Life is filled with these sort of tensions the way we
balance remembering and honouring, the way we balance war and peace. The
tensions are what make us human while at the same time making it easier to
fight on Facebook.
Remembrance Day is a civic holiday – it has nothing to do
with church and religion (it also has nothing to do with shopping and
decorating, people have to let that go) but at the same time, it has everything
to do with faith.
In our own Islamic-Judeo-Christian tradition we are a people
of the story. History and its unfolding are what bring us closer to God and
help us understand God’s will. Remember your ancestor Abraham is the type of
thing you will read all over the place if you pick up the Bible. Do not forget
what God did at… name a place, Bethlehem, the Red Sea, in the Land of Canaan,
when the Babylonians came…
From a religious point of view we define ourselves from
where we came from. We are the people who follow Jesus who lived 2000 years
ago. He was a Jew and knew God because of what God had done for the people of
Israel for 2000 years before us.
It is not just church that sees the world this way. To be
Canadian is to remember Cabot discovering things, Samuel de Champlain settling
here, the depression and cooperative movement, and how our troops were the
scariest thing the Germans ever saw. Kilts and Bagpipes will bring fear to
anyone on a battlefield. These are all things that define us as Canadian – and
come from our history.
So how do we be respectful to the idea of Remembrance Day
while still holding everything else in our minds? That is a question that
church is very adept at answering – we do it all the time. The past is the
past; we remember it for the people who made the best decisions possible in the
time. We also remember those decisions hoping that we can make better ones now.
We do not always do it – witness the Iraq war which almost
no one sees as a good idea any more… But for what it is worth, a lot of people
went into it with the right motivations, especially those on the ground who lost
their lives.

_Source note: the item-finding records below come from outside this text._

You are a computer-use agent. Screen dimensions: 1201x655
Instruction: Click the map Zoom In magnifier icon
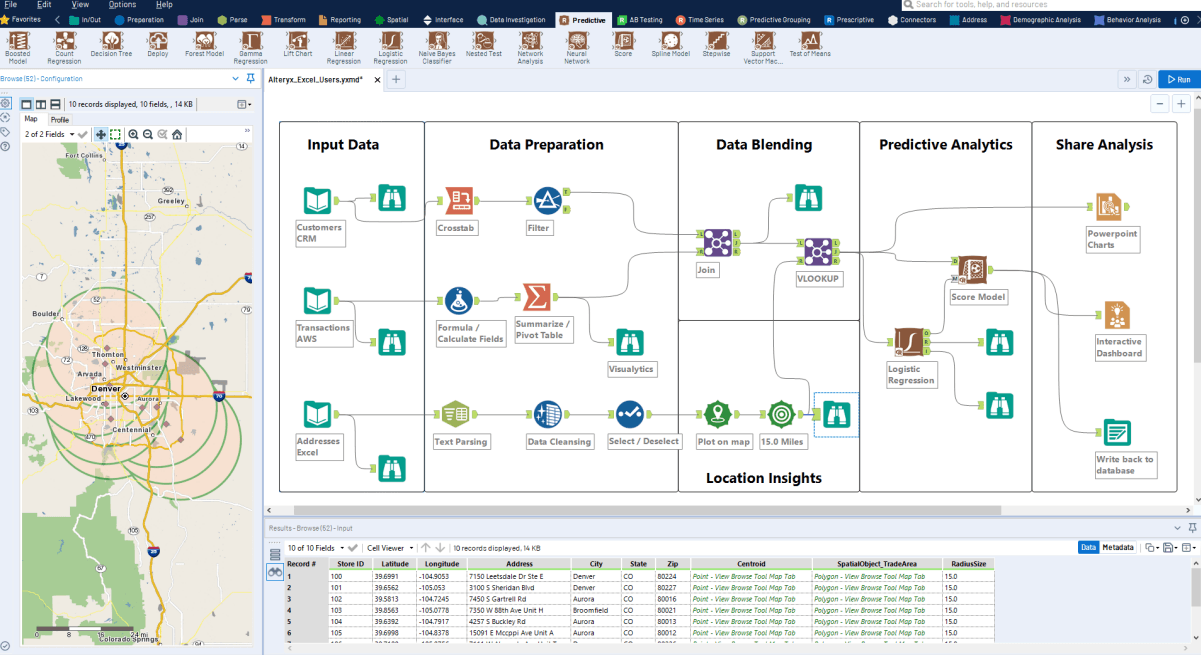coord(133,134)
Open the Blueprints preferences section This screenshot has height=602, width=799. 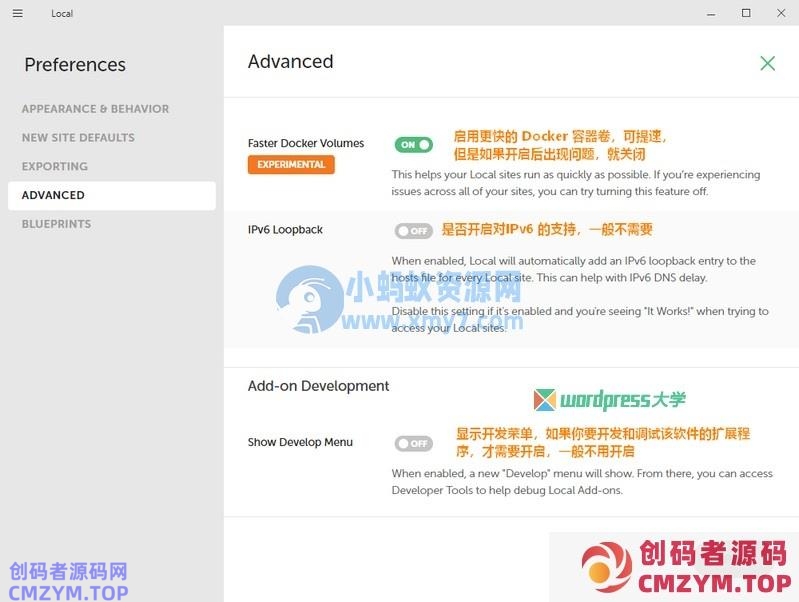[x=56, y=224]
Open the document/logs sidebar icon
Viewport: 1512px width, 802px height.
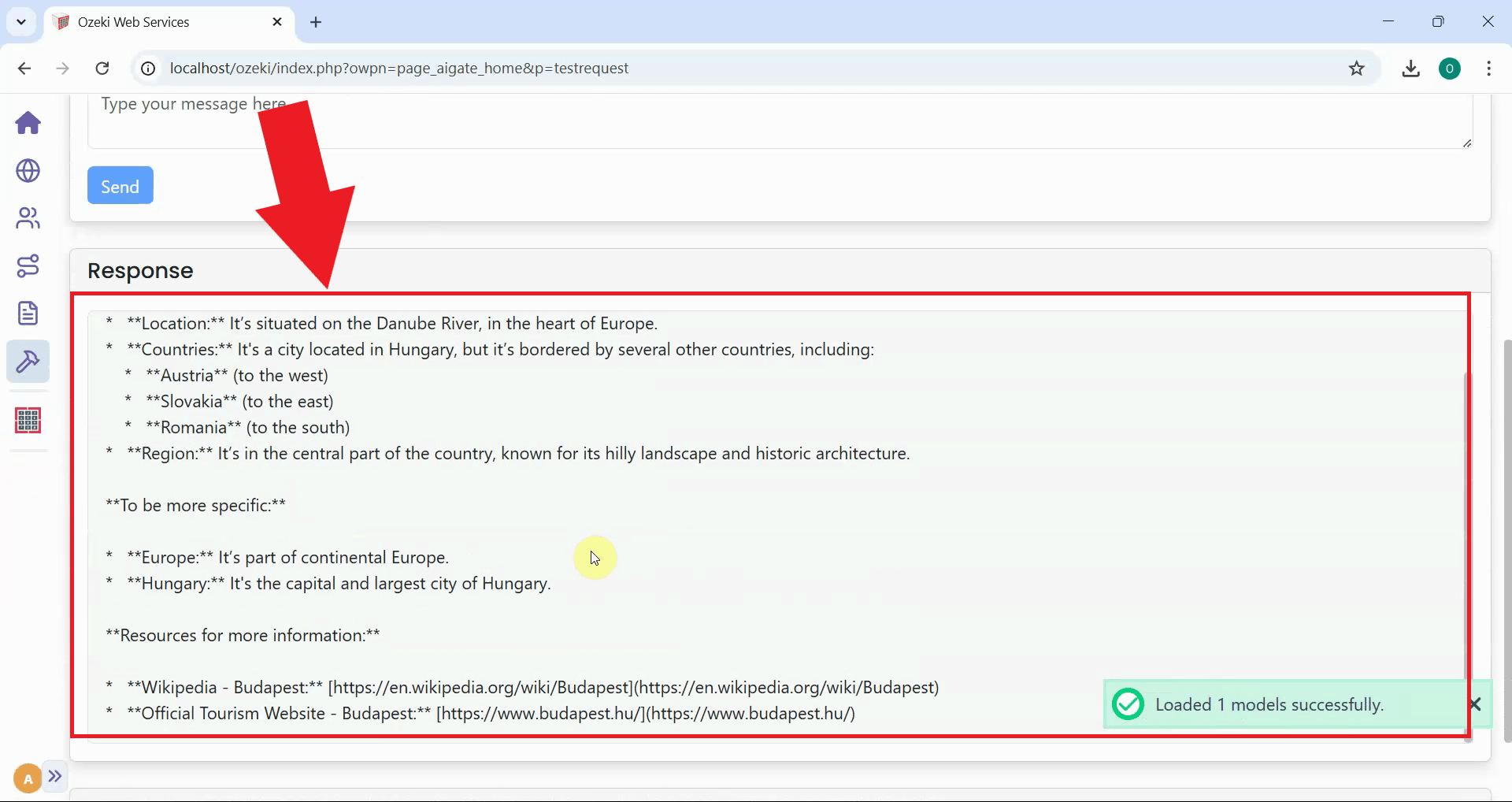[28, 313]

Same is true in Afghanistan – where over history everyone has
learned it is a really bad idea to fight a ground war and we probably should
have talked to the Russians before we went in… but the soldiers we remember on
November 11th, they were the ones who were trying to make a
difference and make the world better for Canadians and Afghanis alike.
To be faithful is to live out the ideals that God values –
to try and make the world a better place – to try and promote love and hope. In
the end that is what we remember – that is what my grandfather fought for.